> PASSAGE PROVIDED
Start

The tax CPA, with all the experience that you have, and as you help people navigate this, obviously, this is a time of great grief for families when they lose a loved one. They don’t know what to do. They come to you and they’re telling you when the person passed and that.
So let me ask you some questions that people can learn from as they eventually need to go through this as everyone does. So Greg, what are some of the first things you do when you meet with someone who has lost a loved one for tax purposes?
[Speaker 2] (16:31 – 20:39)
Yeah, great. Thank you, Armando. So it is obviously, like you said, it’s a tough situation for the person that we’re meeting with, right?
They’ve lost a loved one. And pretty much the one of the last things that they want to do is deal with taxes, right? On top of all the other things that’s going on in their life.
Taxes is pretty much something that just doesn’t, it’s not important at that time. Unfortunately, it is something that we need to deal with. And when we meet with somebody, one of the things that we initially discuss, and we just call it like a gathering of the information.
It’s just this stage where we just say, okay, tell me what’s going on. And so we ask about the date of the death of the spouse or the parent or whatever. So just to kind of gather that information.
Some of the other things that we’ll ask about is we’ll get a listing of the assets or we’ll ask. So they may not have one made up as of yet, but just as a general kind of concept of discussion at that point to kind of get a list of an idea of what kind of assets they have, along with the values of those assets to determine if we need to file an estate, a 706 estate return. To then, if we don’t need to file one, or if you do need to file one, then go down that path of a discussion.
Then we kind of talk about the individual’s return. We’ll have a discussion about the 1040 return that may have been filed, may not have been filed for the previous year, depending on when they died in the current year. And then we’ll also talk about the current filing where there’s a final or potentially a final return that needs to be filed for the 1040.
And then possibly a 1041 return that may be filed. This is all really dependent upon us looking at their trust documents. A lot of times when they come in to meet with us, they’ll bring everything that they have.
They don’t really know what’s important and what’s not important. And it’s not like we can go through the trust document right there with them. But what we do ask is to provide us with the trust document, if they have one.
If they don’t have one, well, as Richard was talking about so eloquently, we’ve got some other issues potentially with regards to probate estate. But if they do have a trust document, then we kind of want to have an idea of what’s supposed to happen upon that person’s death. So those are some of the things that we talk about initially.

End

> DATA
Start

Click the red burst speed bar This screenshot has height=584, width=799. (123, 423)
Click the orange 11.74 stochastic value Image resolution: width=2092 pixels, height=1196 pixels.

End

> DESCRIPTION OF THE TASK
Please copy the transcript on handling taxes after a death word for word, from "So let me ask" to "(16:31 – 20:39)". The material has nothing to do with what comes next.

> OUTPUT
So let me ask you some questions that people can learn from as they eventually need to go through this as everyone does. So Greg, what are some of the first things you do when you meet with someone who has lost a loved one for tax purposes?
[Speaker 2] (16:31 – 20:39)